2024年5月、アメリカは中国EVメーカーが政府からの巨額な補助金によりEVを過剰生産、不当に安価な製品を流通させていると指摘。それが自国の産業・雇用を脅かしているとして、中国製EVに対する輸入関税を25%から100%に引き上げる異例の判断を下し注目を集めている。ところが、中国製EVの輸入割合は3%程度に留まることから影響力は限定的とされ、減速するアメリカのEVシフトをさらに進める可能性があるとされている。
そして、アメリカに続いて欧州も同年の6月、同様の理由から中国製のEVに現状の10%に最大で38.1%追加し、最大48.1%の関税を課す方針を発表。カナダに関しても中国製EVの輸入に対して規制を発表する方針を明らかにした。
中国政府のメーカー援助によるEV過剰生産をめぐる各国の追加輸入関税の動向や、それによる効力・リスクはどのようなものが想定されるのだろうか。本記事では時系列を追って概観していく。
目次
アメリカ政府、中国製EVや関連製品・材料に対する輸入関税引き上げを発表するも、その影響力は限定的か
2024年5月14日、ジョー・バイデン大統領率いるアメリカ政府は、同年8月に中国製EVに対する輸入関税率を現在の25%からその4倍の100%に引き上げることを発表した。異例とも言えるこのあまりに大幅な関税率引き上げには中国政府も反発の声を上げており、巷では貿易戦争、殴り合いなどと揶揄されているほどだ。

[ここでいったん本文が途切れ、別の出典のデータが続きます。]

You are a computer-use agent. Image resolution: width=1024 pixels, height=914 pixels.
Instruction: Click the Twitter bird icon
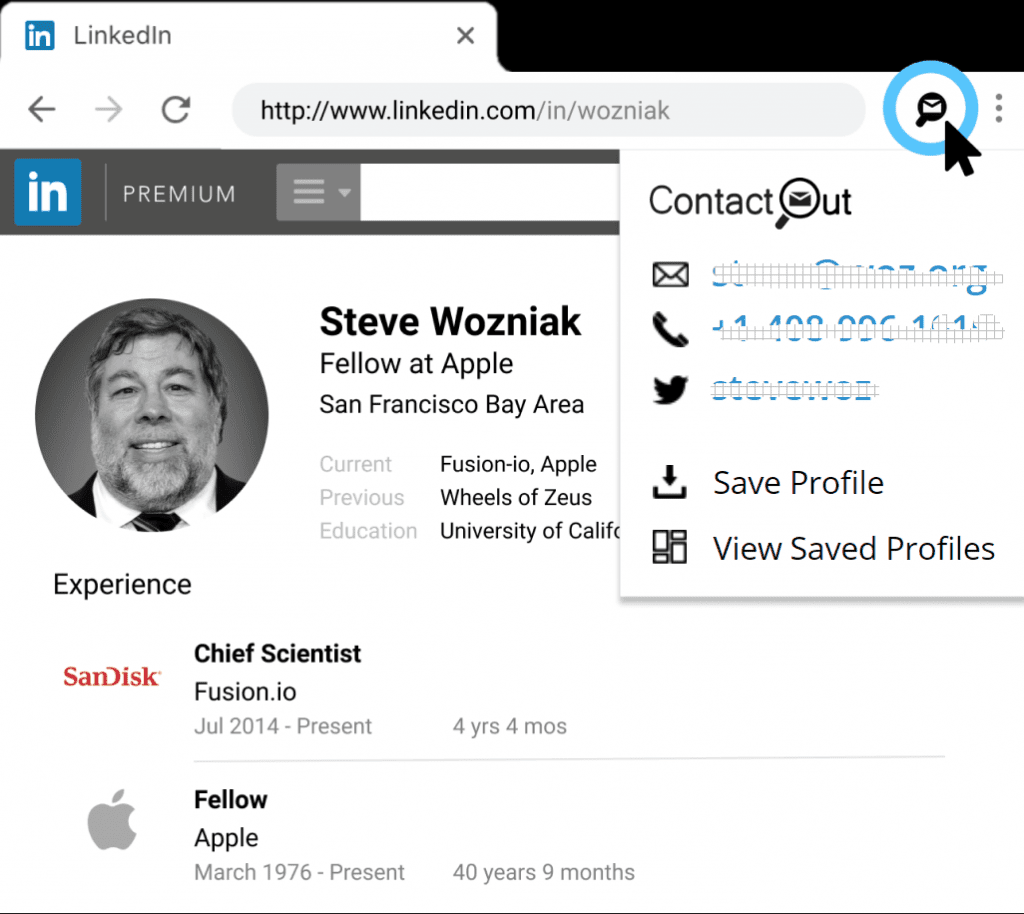coord(670,388)
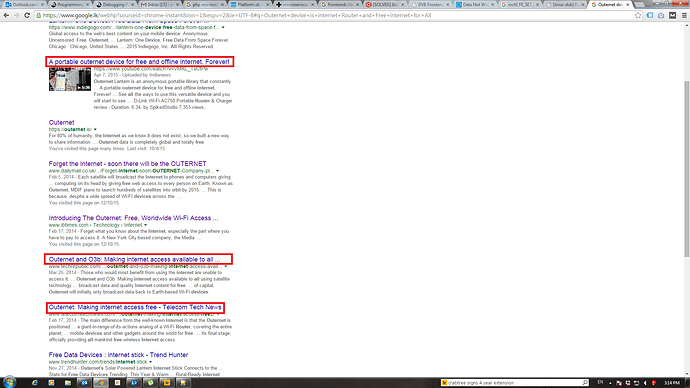The height and width of the screenshot is (388, 690).
Task: Launch Internet Explorer from the taskbar
Action: [35, 383]
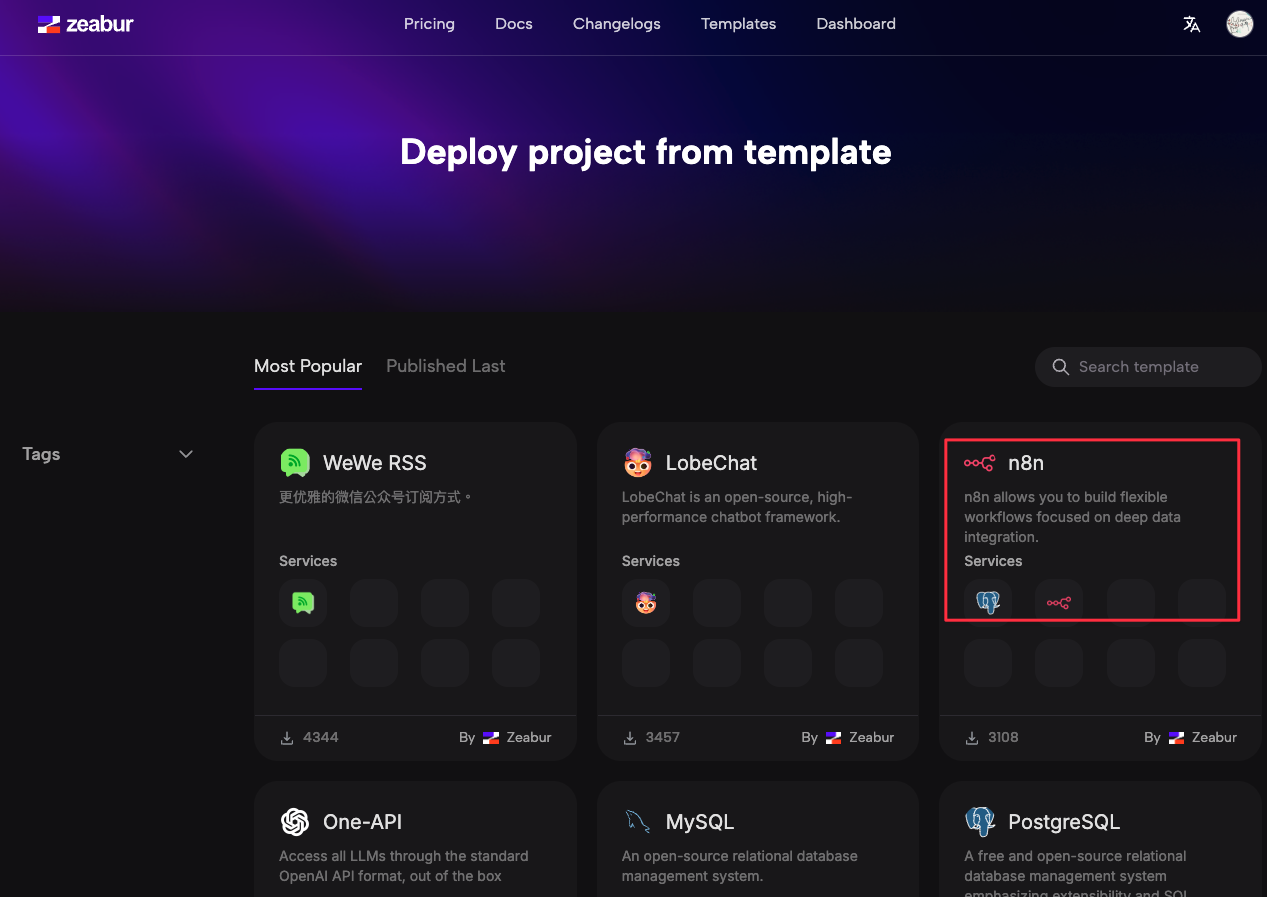Open the Changelogs page
This screenshot has width=1267, height=897.
[616, 24]
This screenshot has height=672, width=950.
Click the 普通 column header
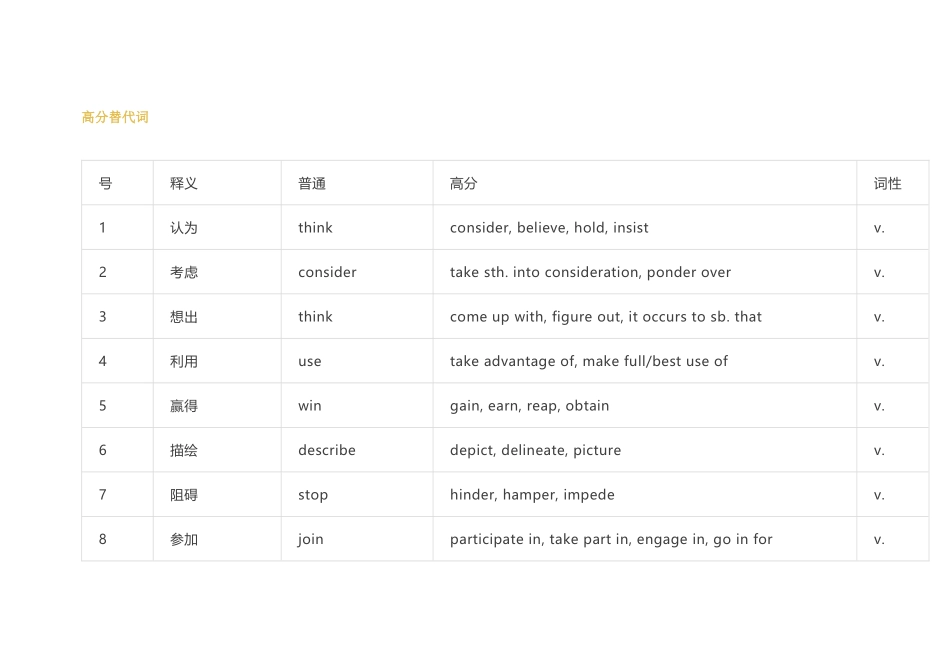click(312, 183)
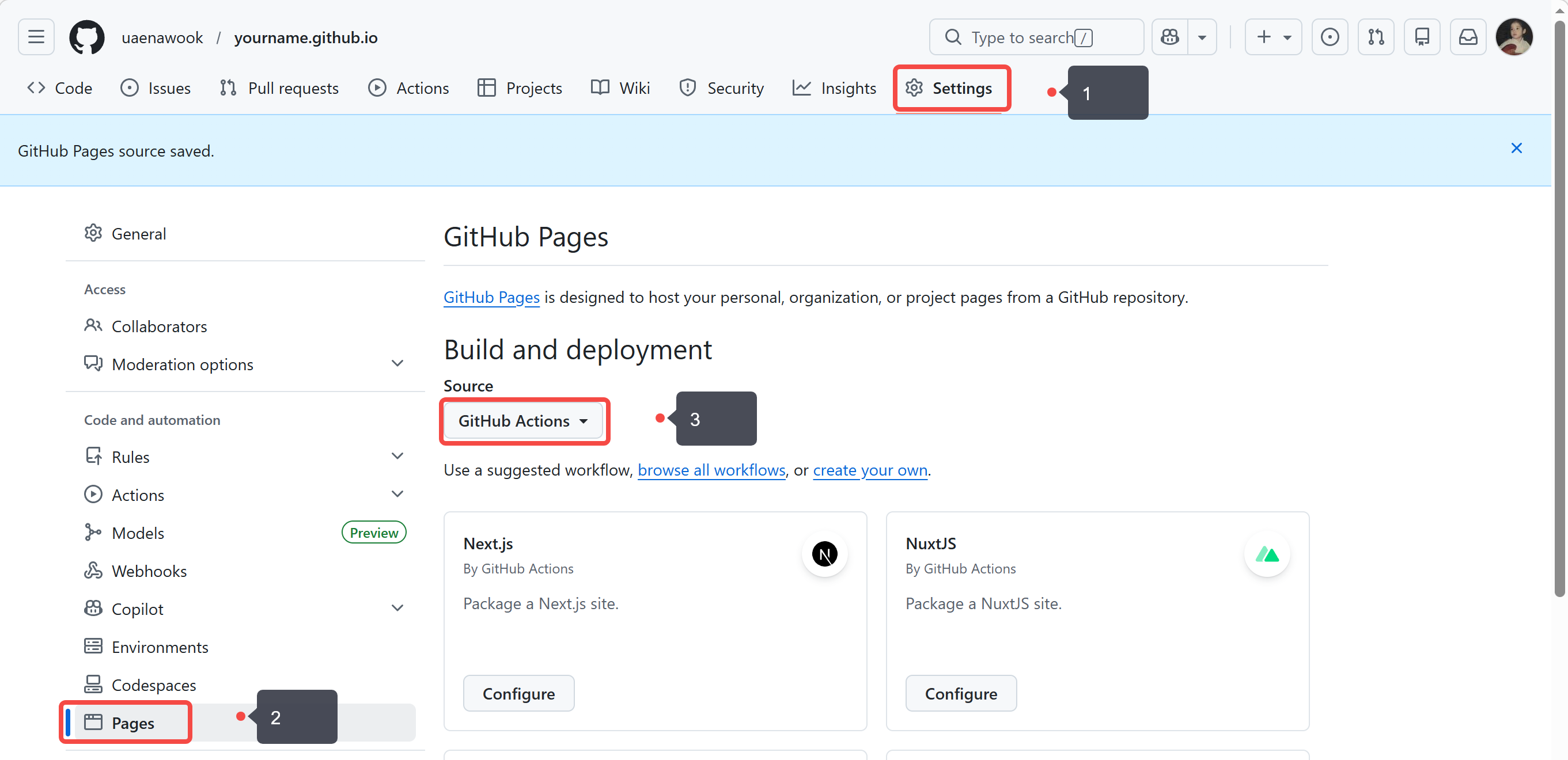The width and height of the screenshot is (1568, 760).
Task: Expand Copilot sidebar section
Action: click(397, 609)
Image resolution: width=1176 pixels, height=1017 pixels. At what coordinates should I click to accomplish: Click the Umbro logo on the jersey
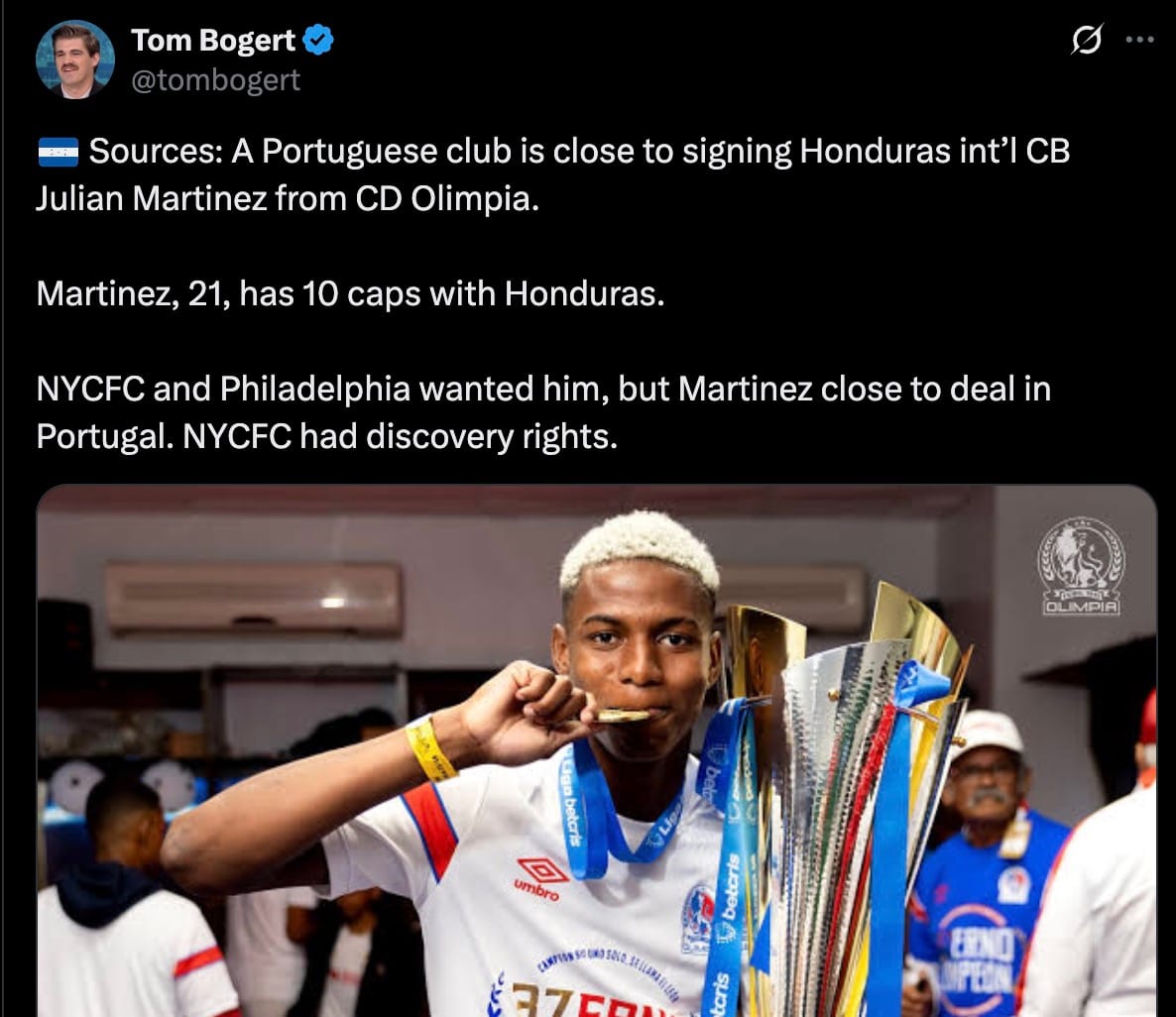[x=539, y=879]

さらに、アメリカの関税引き上げはEVのみに留まらない。EVに用いられるリチウムイオンバッテリー、鉄鋼・アルミニウムへの関税に関しても現在の7.5%から25%に、太陽光発電設備は25%から50%に2024年度中の変更を予定している。半導体に関しては2025年までに25%から50%に、黒鉛・永久磁石に関しては2026年度までに現在の0%から25%に引き上げる予定だ。
アメリカ政府は、中国は過剰生産によって不当に安価な製品を流通させていると指摘しており、自国の産業を守る狙いがあるようだ。この関税引き上げは不公正貿易とみなす相手国に対して、一方的な制裁を認める「米通商法301条」に基づく措置とされている。
現状のアメリカ市場において、EVバッテリーや黒鉛・永久磁石に関しては中国からの輸入割合が50%以上と非常に高いものの、中国製EVや半導体に関してはどちらの輸入割合も3%程度にとどまり、大きな割合を占めているわけではない。それもあり、輸入関税引き上げによる影響は限定的とされ、減速するアメリカのEVシフトをさらに進める可能性があるとされている。
詰まる所、此度の輸入関税引き上げは中国のバッテリー分野における優位性や、EVの低価格を先導している事実がアメリカ内に与える影響を危惧するが故に下した判断だと言える。
その背景には、2024年11月があるとも言われている。周知の事実だが、共和党の前大統領ドナルド・トランプ氏はアメリカファーストを掲げる保守派だ。自国の産業・雇用を守らんとするその強固な姿勢によって、一部の層から熱烈な支持を獲得している。
先の会見ではこれまでアメリカのEVシフトを積極的に推し進めてきた現大統領のバイデン氏も、中国による低価格製品が他国の企業を廃業に追い込んできたと批判。「われわれの労働者が不公正な貿易で妨げられないようにする」との発言をしている。ただし、あくまでも衝突ではなく公正な競争を望むと付け加えている。今回発表した関税の引き上げ措置により、BYDをはじめとした中国勢の低価格EVから自国を守り、支持者を獲得したいという政治的な狙いがあるのだろう。